We've had working fusion reactors for fifty years now. The tricky part has been making them do something useful rather than just eat a lot of energy and make pretty sparks.
- Israel's Beresheet lunar lander was also carrying a backup copy of the Earth. (Medium)
Unfortunately it experienced what is known in the trade as a hard landing, or alternately, lithobraking. But the backup disks are extremely robust and expected to have survived.
- Are SLI and Crossfire obsolete? Yes.
Bring back the 450W power supplies.
- Quantum quokkas quicken qubit queries. (The Guardian)
- The secret history of the Lauren Bug. (The Guardian)
- PCIe 4.0 won't be available on X470 and B350 motherboards oh wait. (Tom's Hardware)
Biostar has followed Asus and released a BIOS update that enables PCIe 4.0 old older boards. AMD's relationship with its OEMs at this point resembles a border collie with ADD trying to round up a bunch of cats. Also with ADD.
- A year before the Amiga, there was a computer called the Mindset with similar capabilities and DOS and Windows compatibility. We're talking Windows 1.0 here, mind you, this was a long time ago.
I looked to see if any of the YouTube retrocomputer crowd had managed to find one and restore it, but there's nothing.
So here's another HP 9845.
Not many of these are still working because they didn't use microprocessors - they used a custom CPU made up of individual bit-slice logic chips. Lots of little chips subject to lots of little failures, and no-one seems to have the source to the original microcode anymore. The emulator had to be reverse-engineered.
For crying out loud, it's easier to find videos of the Sord M5, and no-one remembers that.
Well, I do, but only because I saw it at a computer show back before I had a computer of my own and thought it was rather small and neat.
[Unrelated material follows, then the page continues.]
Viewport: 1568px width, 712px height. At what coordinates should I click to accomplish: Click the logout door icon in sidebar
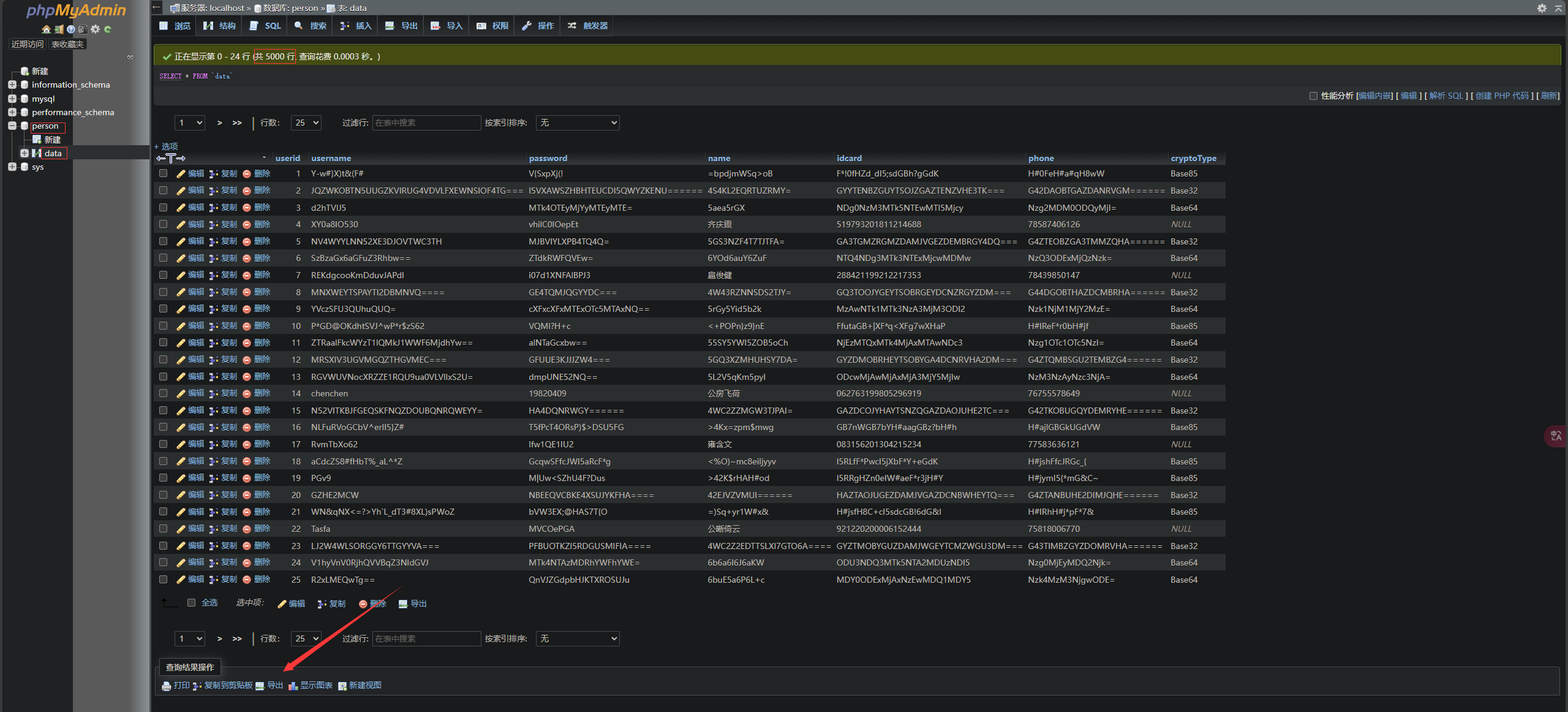pyautogui.click(x=59, y=29)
The chiclet keyboard had a much better feel than most of that kind.
I'm kind of looking forward to all the screaming when people realize they'll lose access to all the games they bought. You thought things like Microsoft shutting off its ebook store and deleting everyone's books, or the couple of times Amazon removed a book from people's Kindles was a big deal....
Posted by: Rick C at Sunday, July 21 2019 01:23 AM (Iwkd4)
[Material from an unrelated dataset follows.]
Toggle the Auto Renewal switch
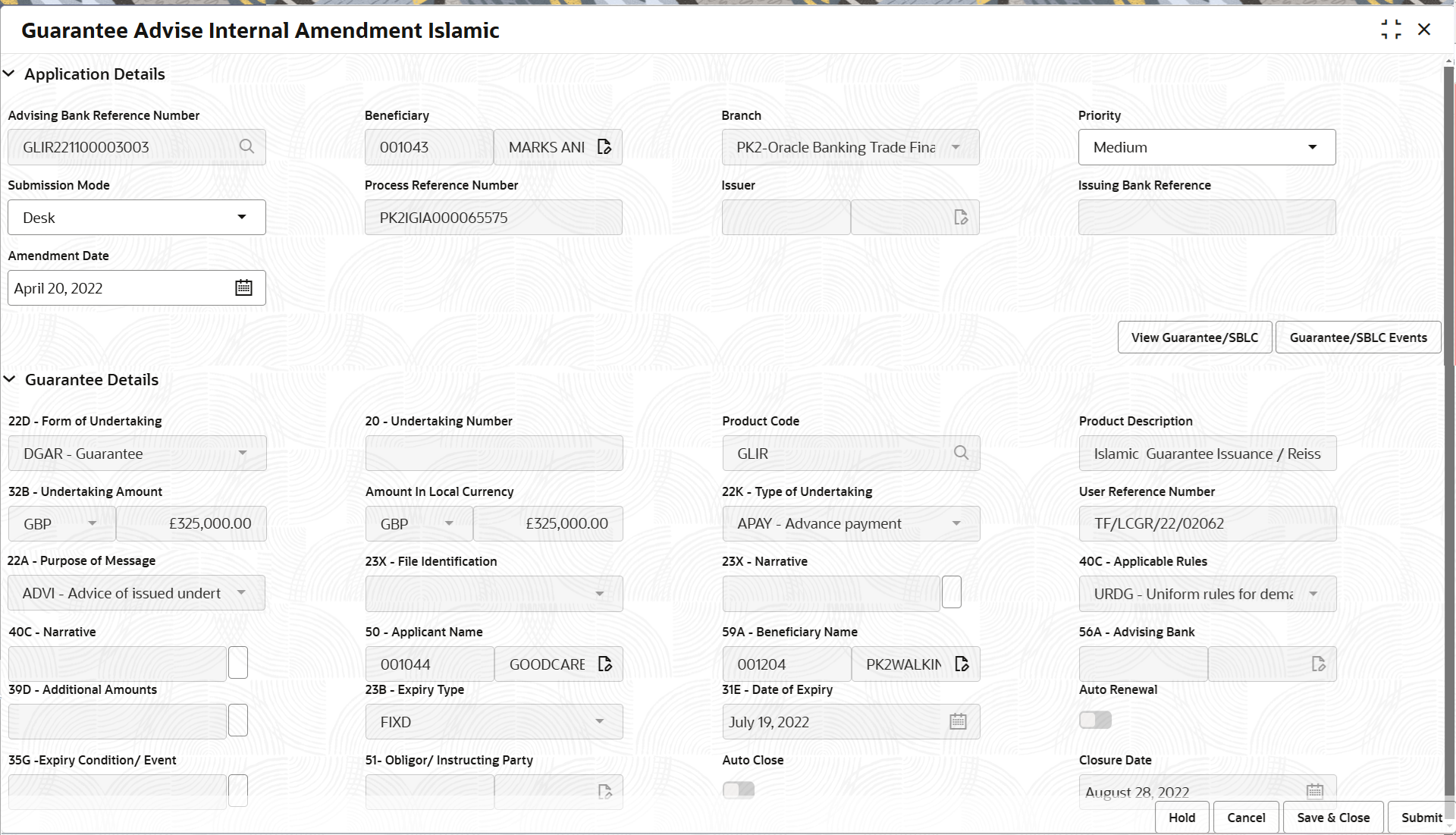 pos(1095,720)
I want to know who thinks people are going to pony up for 5 or 8 streaming services. I have Netflix and Hulu Plus right now and I've been on the edge of cancelling Netflix for a year or more.
Posted by: Rick C at Sunday, July 21 2019 01:24 AM (Iwkd4)
All of these companies blithely ignore what made Netflix popular in the first place as they rush to reproduce the conditions that led to Netflix's popularity in the first place, as it were. (Full disclosure, I pay for Netflix, Amazon Prime, VRV, and Funi. I will probably pony up for Disney+. That's about it, and I may yet drop Funi.)
Posted by: GreyDuck at Sunday, July 21 2019 02:12 AM (rKFiU)
A problem with big power supplies, too, is that probably most of the time, when the computer is more or less idle, you're below the point where the efficiency curve tanks--most PSUs drastically lose efficiency below, about 20%, and "sitting at the desktop reading pages in a web browser" can easily leave the computer pulling around a little less than 20% (at least, based on testing I did with a Kill-A-Watt a while back.)
Posted by: Rick C at Sunday, July 21 2019 04:40 AM (Iwkd4)
LOL! PCIE4 x8 is pointless, except for saying you're doing it.